BA, Boots and BBC among companies targeted in cyberattack
Ransomware group Clop claims it is behind the mass hack
A wide-ranging breach centred on the popular file transfer tool MOVEit has impacted a growing number of organisations, including British Airways, Boots, and BBC.
According to the three companies, the breach occurred at their payroll provider, Zellis.
On Monday, Zellis confirmed that some of its clients were affected by the breach, although it did not disclose the names of the victims.
"We can confirm that a small number of our customers have been impacted by this global issue and we are actively working to support them," Zellis said in a statement.
"All Zellis-owned software is unaffected and there are no associated incidents or compromises to any other part of our IT estate.
"Once we became aware of this incident we took immediate action, disconnecting the server that utilises MOVEit software and engaging an expert external security incident response team to assist with forensic analysis and ongoing monitoring."
British Airways (BA) confirmed that it was affected by the cyber incident.
"We have been informed that we are one of the companies impacted by Zellis's cybersecurity incident which occurred via one of their third-party suppliers called MOVEit," BA told Sky News.
"Zellis provides payroll support services to hundreds of companies in the UK, of which we are one."
The company says it has notified the employees affected by the incident and is offering them support.
In an email sent to the staff, BA reportedly revealed that the compromised information included employee names, addresses, banking details and national insurance numbers.
Boots, which is a part of Walgreens Boots Alliance, has stated that the attack included personal details of some of its employees.
The BBC has indicated that the breach does not encompass staff bank details. The corporation has stated that it is collaborating with Zellis in their investigation to determine the extent of the breach.
Boots employs a workforce of over 50,000 individuals in Britain. BA has approximately 30,000 staff members, and the BBC employs over 21,000 people.
The breaches have been claimed by the Clop ransomware group.
In an email to Reuters on Monday, the hackers explicitly stated that "it was our attack" and issued a warning that victims who declined to pay the ransom would be publicly named and shamed on the group's website.
MOVEit Transfer, developed by Progress Software, is a managed file transfer (MFT) solution designed to facilitate secure file transfers between businesses, partners, and customers. It supports various protocols such as SFTP, SCP and HTTP-based uploads to ensure the safe exchange of files.
Last week, reports emerged that threat actors were exploiting a zero-day vulnerability in MOVEit Transfer servers to carry out data theft from organisations.
As per BleepingComputer, the attackers took advantage of the zero-day by deploying customised web shells on servers. These web shells enabled them to retrieve a list of stored files, then download files and pilfer credentials associated with configured Azure Blob Storage containers.

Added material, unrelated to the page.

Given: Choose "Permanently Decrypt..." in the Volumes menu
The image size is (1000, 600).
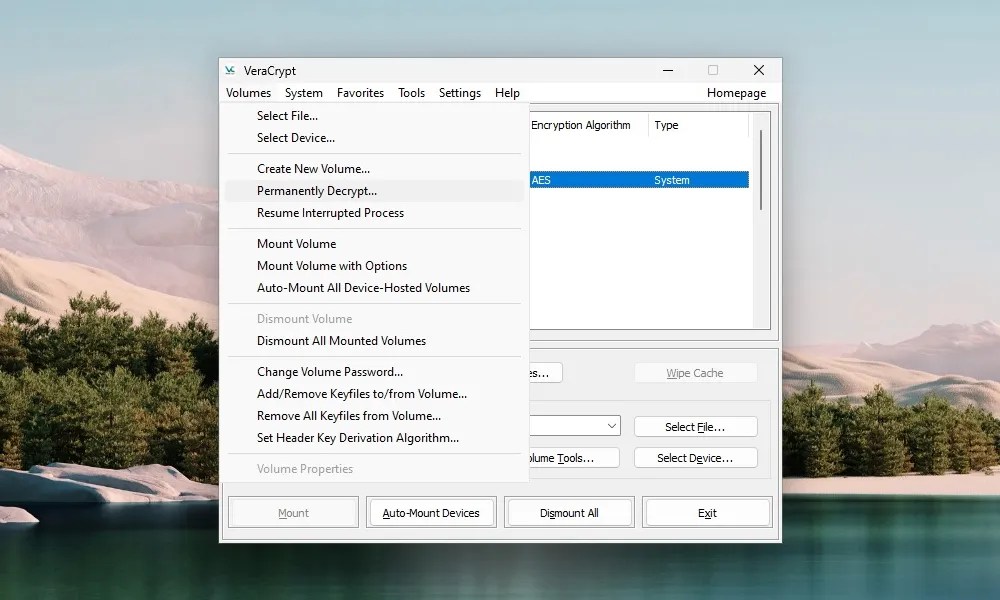Looking at the screenshot, I should (x=317, y=190).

On Sunday, Microsoft stated it believed that the group responsible for the hacks is "Lace Tempest," which is the nickname attributed to the online extortionists operating the Clop ransomware site.
"Microsoft is attributing attacks exploiting the CVE-2023-34362 MOVEit Transfer 0-day vulnerability to Lace Tempest, known for ransomware operations & running the Clop extortion site," Microsoft said.
"The threat actor has used similar vulnerabilities in the past to steal data and extort victims," it added.
In a statement released on Monday, MOVEit said that it had addressed the vulnerability exploited by the hackers.
The company also mentioned that it is collaborating with experts to thoroughly investigate the issue and implement all necessary response measures to mitigate the impact of the breach.
"This situation represents a common occurrence of a supply chain attack that aims at multiple companies simultaneously, compromising highly sensitive employee data," Jake Moore, global cybersecurity advisor at ESET, said.
"It is crucial for all affected companies to have already installed the essential security patch in order to maintain adequate protection."
Alexander Heid, chief research and development officer with cybersecurity ratings and risk management company SecurityScorecard, said: "This incident highlights the risk that a single vulnerability in widely used third-party enterprise software can pose to the digital supply chain."
"We recommend removing vulnerable instances of MoveIT from the public internet until a patch is implemented. While MoveIT has since released updates to rectify the vulnerability, this incident serves as a stark reminder of the need for continuous vigilance and proactive measures in cybersecurity, particularly in the realm of third-party vendor risk management."